**** Text passage
Like most military officers, I have experienced my share of frustrations with the current military personnel system (inflated performance reports, risk-averse culture, arbitrary job assignments by a faceless bureaucracy, etc). In this book, I think Tim Kane offers some innovative solutions to these problems that are worthy of further consideration. His core argument is that the problem is not cultural but a structural problem with personnel policy at the center. In order to retain talent, he argues the military must move away from centralized planning to an internal market for officer assignments, taking advantages of market incentives to more effectively measure performance, flexibly manage the force (supply and demand), and accurately match skills with jobs. He makes a compelling case that this fundamental change would be a vast improvement over the current system. However, some things in the book just didn’t sit quite right. First, his argument is built on a survey of the opinions of 250 West Point grads. Sadly, this just comes across as sophomoric and insufficient justification to support such wholesale changes to the system. Second, while he addresses the most common objections to his proposals, I don’t feel he offers an honest assessment of any potential negative second or third order effects (higher costs, retention, impacts to less desirable military installations, a potential return of favoritism and the good-ole-boys club, etc). Third, the statistics given for military officers leaving is largely concurrent with the peak of the fighting in the wars in Iraq and Afghanistan. These were prolonged conflicts with repeated deployments to fight in wars with muddy strategic objectives and limited potential gains. I think he dismisses these factors a little too flippantly based on the responses of those he surveyed. Finally, with regard to writing style, although most applicable to those serving in the military, the book is written to be understood by a general audience. This leads to a lot of explanations of military life and repetition of key points that those currently serving might consider annoying and unnecessarily long winded. Still, these issues aside, I think many of his proposals are worthy of further analysis and I commend the author for bringing so much attention to the problem.
********
Directive a => In the records starting at the line with "Click the candlestick style icon" and ending at the line with "tap(1009, 647)", replace "switch" with "toggle" and give those lines again with nothing else altered. Leave the pictures out.
**** Information provided
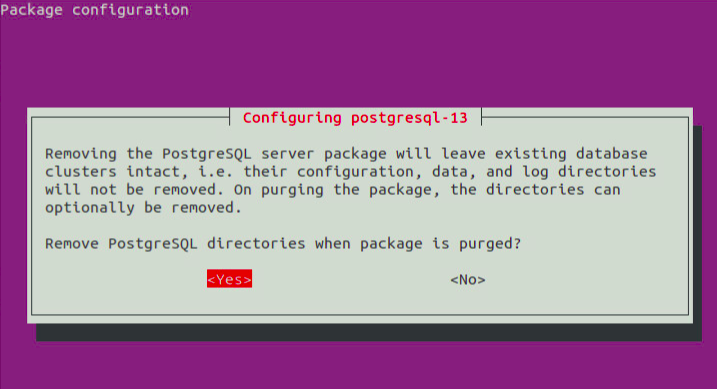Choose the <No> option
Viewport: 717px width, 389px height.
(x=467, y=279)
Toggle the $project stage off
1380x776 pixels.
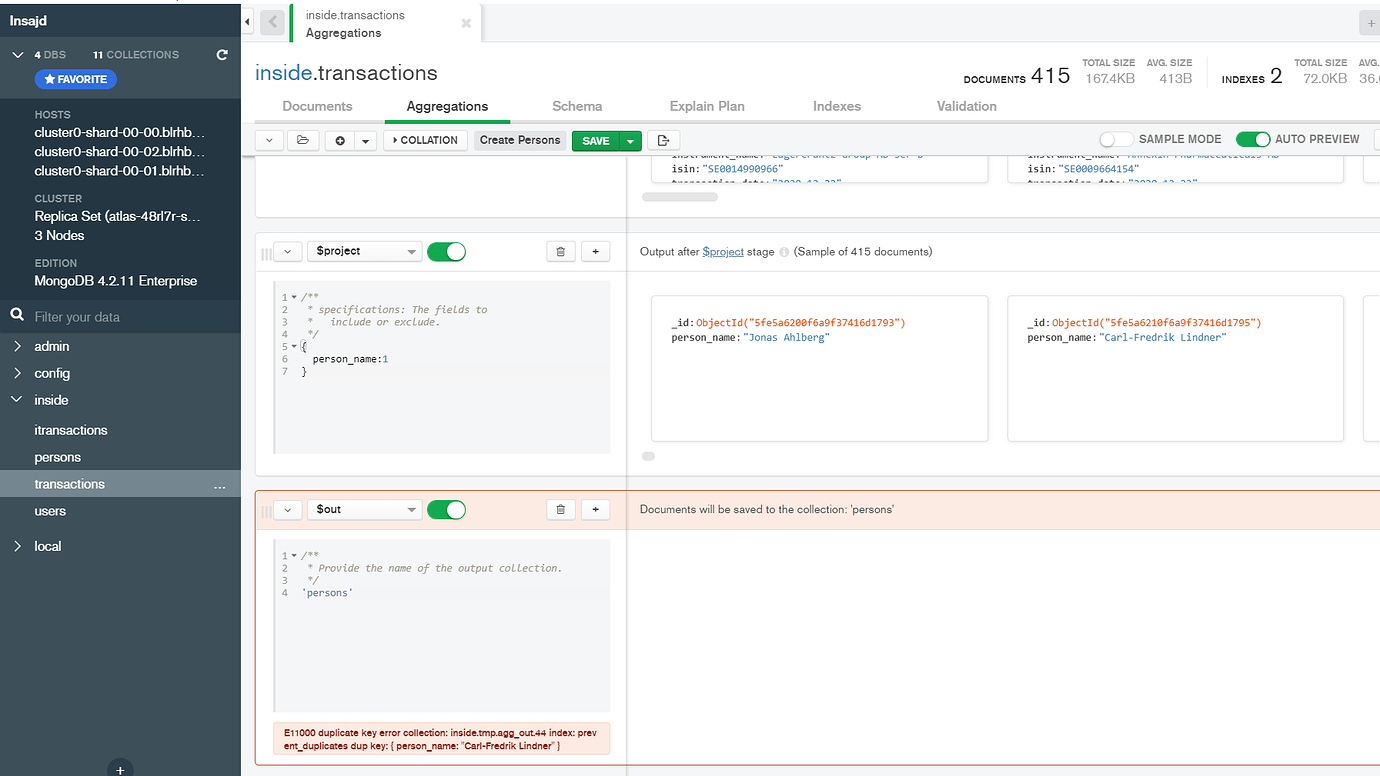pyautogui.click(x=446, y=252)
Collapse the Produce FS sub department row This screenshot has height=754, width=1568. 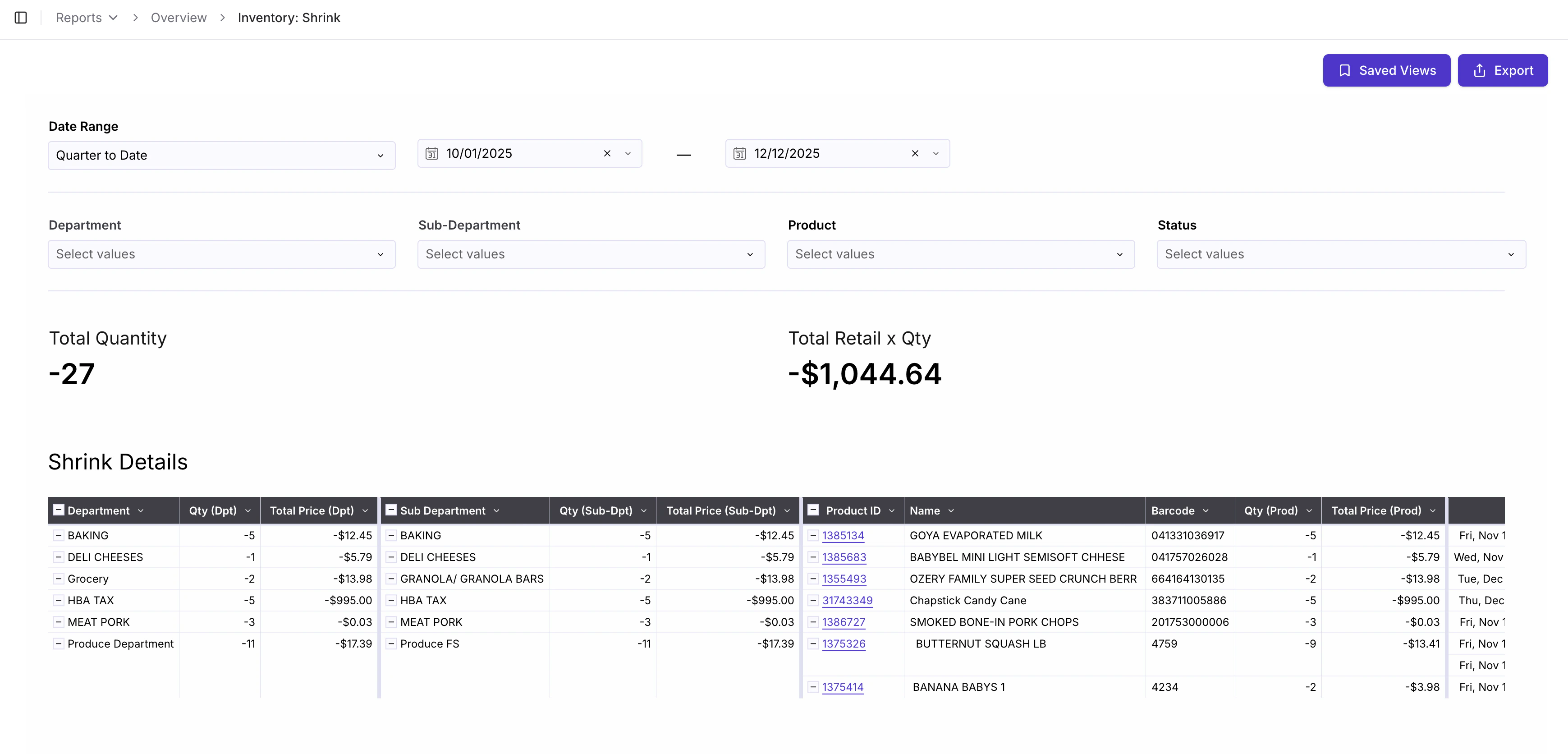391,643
********
**** Information provided
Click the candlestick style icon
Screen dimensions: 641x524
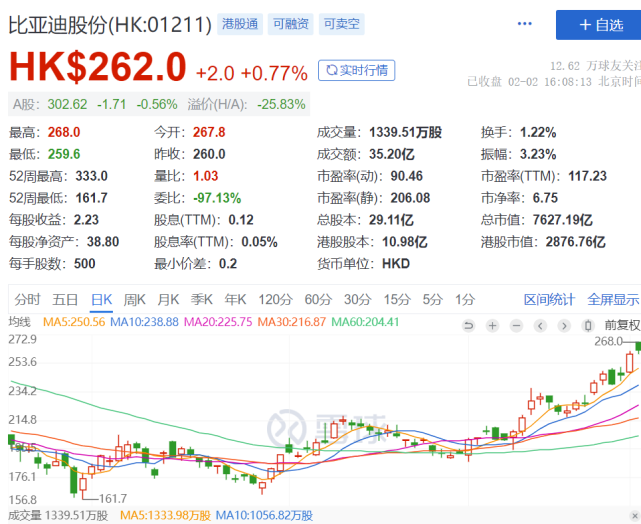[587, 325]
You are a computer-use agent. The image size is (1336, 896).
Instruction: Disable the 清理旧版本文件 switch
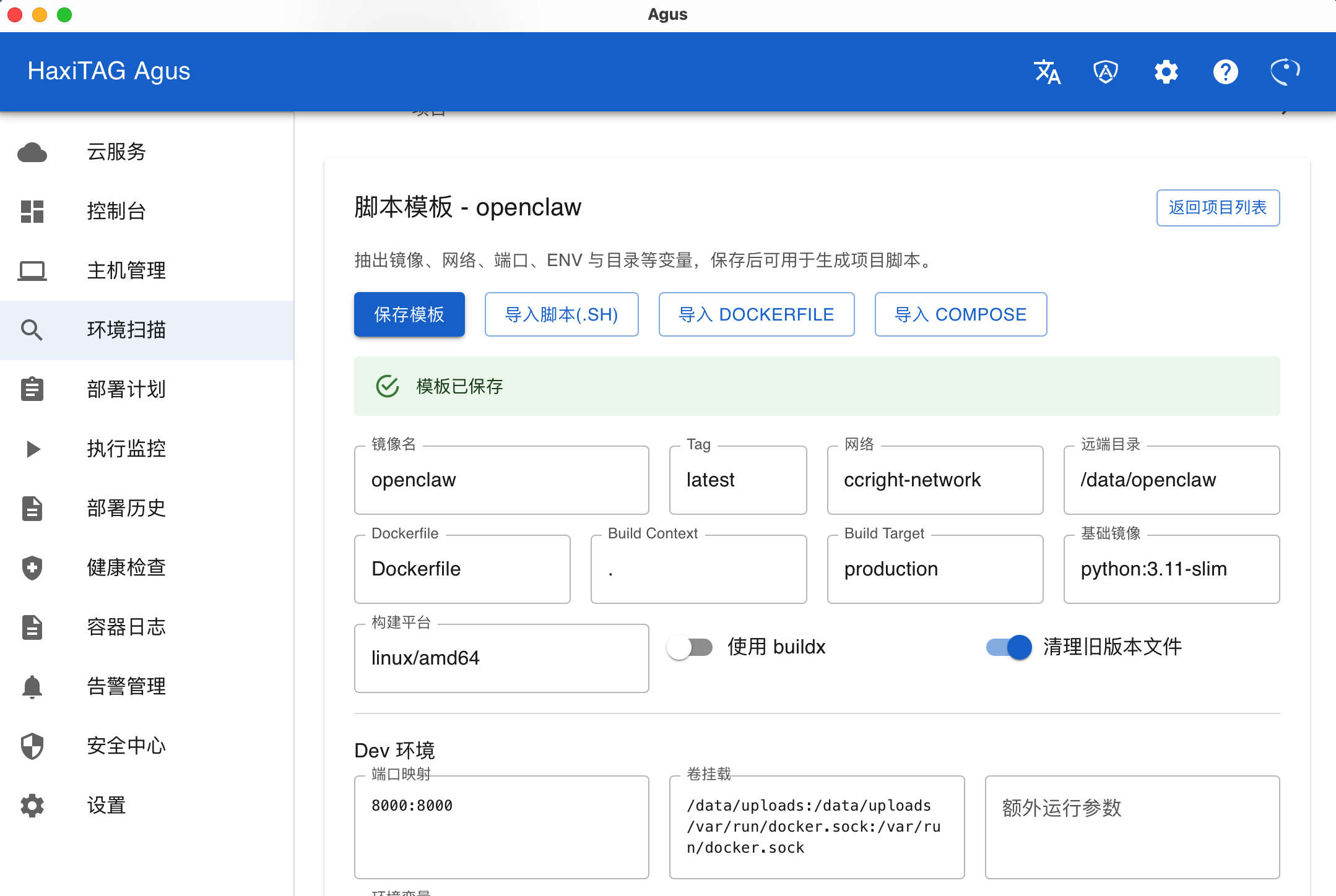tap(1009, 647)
********
Directive b =>
Answer these questions about the book review:
(i) The author's argument is built on a survey of how many West Point graduates?
(ii) The statistics on officers leaving coincide with the peak of fighting in which wars?
(iii) According to the review, what must the military move away from in order to retain talent?

Task output a =>
Click the candlestick style icon
Screen dimensions: 641x524
[587, 325]
You are a computer-use agent. The image size is (1336, 896).
Instruction: Disable the 清理旧版本文件 toggle
tap(1009, 647)

Task output b =>
(i) 250
(ii) The wars in Iraq and Afghanistan
(iii) Centralized planning